The opinion of the court was delivered by
Bennett, J.We understand that all the questions which might be raised on this bill of exceptions were disposed of at the last term of this court, upon a bill of exceptions in this same case, except the one relative to the plaintiff’s right as administrator to sustain this action.
We shaE confine our remarks to that point. It seems the intestate died in 1842, and letters of administration were granted to the plaintiff in 1851.
It appears that the intestate, at the time of her decease, left six children, and that the plaintiff has purchased in the shares of two of them to the estate.

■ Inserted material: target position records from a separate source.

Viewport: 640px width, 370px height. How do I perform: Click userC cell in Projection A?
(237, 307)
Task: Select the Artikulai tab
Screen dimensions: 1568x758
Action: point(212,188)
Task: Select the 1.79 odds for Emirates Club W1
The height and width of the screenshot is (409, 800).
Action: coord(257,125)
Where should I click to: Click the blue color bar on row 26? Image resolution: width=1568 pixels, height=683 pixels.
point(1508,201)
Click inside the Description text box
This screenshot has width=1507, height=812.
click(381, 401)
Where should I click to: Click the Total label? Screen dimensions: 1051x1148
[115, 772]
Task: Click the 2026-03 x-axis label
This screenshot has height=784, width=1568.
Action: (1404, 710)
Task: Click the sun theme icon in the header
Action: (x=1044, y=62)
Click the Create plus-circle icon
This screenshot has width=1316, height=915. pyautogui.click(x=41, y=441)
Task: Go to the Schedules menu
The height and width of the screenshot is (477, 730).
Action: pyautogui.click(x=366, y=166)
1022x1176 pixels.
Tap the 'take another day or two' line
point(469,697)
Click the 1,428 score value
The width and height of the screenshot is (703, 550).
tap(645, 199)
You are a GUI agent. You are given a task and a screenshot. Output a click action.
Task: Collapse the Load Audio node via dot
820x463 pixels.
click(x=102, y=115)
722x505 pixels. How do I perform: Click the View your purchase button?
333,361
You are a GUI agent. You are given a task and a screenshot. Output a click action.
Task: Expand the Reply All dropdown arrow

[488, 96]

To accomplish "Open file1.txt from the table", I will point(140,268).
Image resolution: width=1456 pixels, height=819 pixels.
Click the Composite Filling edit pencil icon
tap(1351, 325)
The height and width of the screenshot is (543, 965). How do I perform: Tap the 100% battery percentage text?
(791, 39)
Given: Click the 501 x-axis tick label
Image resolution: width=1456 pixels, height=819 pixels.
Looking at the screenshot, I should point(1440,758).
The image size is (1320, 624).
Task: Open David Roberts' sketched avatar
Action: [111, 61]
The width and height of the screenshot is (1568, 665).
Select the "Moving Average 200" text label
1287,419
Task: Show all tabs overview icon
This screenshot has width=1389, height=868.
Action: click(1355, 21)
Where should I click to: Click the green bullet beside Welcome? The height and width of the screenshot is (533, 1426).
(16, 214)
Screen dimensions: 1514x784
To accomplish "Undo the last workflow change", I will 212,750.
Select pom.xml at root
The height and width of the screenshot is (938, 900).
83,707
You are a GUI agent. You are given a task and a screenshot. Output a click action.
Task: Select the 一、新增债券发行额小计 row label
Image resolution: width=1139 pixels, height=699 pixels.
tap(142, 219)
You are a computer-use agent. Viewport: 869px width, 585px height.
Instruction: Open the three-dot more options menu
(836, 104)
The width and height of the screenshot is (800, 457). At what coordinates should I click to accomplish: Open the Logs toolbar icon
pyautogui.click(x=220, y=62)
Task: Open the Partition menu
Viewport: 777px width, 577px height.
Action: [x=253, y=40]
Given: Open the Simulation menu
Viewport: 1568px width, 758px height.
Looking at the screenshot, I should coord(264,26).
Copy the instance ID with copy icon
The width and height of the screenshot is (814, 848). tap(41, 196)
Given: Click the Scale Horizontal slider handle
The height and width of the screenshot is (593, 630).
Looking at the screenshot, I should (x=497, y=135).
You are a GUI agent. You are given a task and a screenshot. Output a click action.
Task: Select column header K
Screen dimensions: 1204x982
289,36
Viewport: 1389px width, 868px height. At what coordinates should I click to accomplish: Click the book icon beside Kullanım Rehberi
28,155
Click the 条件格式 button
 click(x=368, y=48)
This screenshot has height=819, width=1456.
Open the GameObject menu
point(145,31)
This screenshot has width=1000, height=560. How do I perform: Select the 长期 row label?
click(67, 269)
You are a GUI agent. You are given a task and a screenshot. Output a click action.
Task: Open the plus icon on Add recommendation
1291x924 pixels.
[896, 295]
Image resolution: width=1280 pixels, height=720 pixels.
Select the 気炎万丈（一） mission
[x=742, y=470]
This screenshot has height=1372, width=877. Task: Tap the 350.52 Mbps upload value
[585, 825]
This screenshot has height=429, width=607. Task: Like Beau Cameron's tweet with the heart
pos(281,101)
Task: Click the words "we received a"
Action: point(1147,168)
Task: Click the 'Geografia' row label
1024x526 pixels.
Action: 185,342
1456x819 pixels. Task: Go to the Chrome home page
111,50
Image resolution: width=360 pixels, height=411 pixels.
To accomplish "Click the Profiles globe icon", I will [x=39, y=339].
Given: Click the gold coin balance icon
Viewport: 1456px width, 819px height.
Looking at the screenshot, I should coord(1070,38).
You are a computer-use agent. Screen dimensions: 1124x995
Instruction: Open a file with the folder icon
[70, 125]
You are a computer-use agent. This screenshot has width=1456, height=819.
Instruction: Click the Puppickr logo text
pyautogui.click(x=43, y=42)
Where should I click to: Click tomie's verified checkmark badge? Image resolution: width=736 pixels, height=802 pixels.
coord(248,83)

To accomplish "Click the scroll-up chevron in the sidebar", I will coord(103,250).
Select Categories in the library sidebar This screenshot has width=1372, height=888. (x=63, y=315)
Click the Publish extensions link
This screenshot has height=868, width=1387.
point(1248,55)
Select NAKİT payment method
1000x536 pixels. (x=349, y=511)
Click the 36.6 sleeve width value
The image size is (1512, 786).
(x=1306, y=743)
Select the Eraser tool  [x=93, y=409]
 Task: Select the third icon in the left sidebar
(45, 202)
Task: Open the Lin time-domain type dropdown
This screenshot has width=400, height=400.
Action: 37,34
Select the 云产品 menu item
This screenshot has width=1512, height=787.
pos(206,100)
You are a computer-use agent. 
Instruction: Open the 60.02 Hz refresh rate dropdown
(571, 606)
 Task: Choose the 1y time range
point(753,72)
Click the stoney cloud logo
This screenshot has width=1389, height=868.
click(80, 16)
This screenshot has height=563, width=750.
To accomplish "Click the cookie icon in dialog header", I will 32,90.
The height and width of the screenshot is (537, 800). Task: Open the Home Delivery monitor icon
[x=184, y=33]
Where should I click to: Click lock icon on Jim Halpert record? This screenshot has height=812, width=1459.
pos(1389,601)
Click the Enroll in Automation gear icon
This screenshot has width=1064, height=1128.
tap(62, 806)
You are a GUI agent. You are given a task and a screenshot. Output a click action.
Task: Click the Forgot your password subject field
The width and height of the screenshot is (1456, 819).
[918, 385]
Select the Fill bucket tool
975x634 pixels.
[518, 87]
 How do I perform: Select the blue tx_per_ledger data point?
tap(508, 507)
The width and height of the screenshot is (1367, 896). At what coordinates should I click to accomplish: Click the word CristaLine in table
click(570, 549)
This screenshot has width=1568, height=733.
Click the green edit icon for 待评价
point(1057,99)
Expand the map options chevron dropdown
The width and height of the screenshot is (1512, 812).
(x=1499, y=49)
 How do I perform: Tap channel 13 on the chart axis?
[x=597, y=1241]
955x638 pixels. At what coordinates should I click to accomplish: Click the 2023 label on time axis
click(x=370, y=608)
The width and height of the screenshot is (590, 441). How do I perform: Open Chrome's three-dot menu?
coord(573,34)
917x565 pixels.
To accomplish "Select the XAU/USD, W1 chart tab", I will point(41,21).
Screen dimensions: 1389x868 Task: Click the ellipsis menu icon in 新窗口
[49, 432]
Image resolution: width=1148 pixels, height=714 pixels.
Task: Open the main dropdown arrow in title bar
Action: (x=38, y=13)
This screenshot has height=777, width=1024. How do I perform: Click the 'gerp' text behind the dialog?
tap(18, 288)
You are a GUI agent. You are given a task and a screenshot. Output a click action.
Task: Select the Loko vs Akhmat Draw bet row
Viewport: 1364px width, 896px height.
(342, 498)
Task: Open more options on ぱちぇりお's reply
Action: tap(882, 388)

It is difficult to see anything in the objection taken by the counsel. It is said that there should have been some evidence that the heirs of the intestate continued in life on the part of the administrator, and that, without this, the administrator cannot sustain this action. It is a sufficient answer to this objection that the law presumes the children to continue in life until facts are proved *638from which a different presumption is raised, as an absence of seven years, unheard from, in which case death may be presumed, and the burden of proof cast upon the party who asserts the continuance of life. 1 Greenleaf’s Evidence, section 41, page 105.
In this case the administrator recovers in trust for himself, as the owner of two shares, and also for the other four children, if there are no creditors. The case of McFarland, Admr. v. Stone, 17 Vt. 165, is a full authority for the point now decided.
Judgment of the county court affirmed.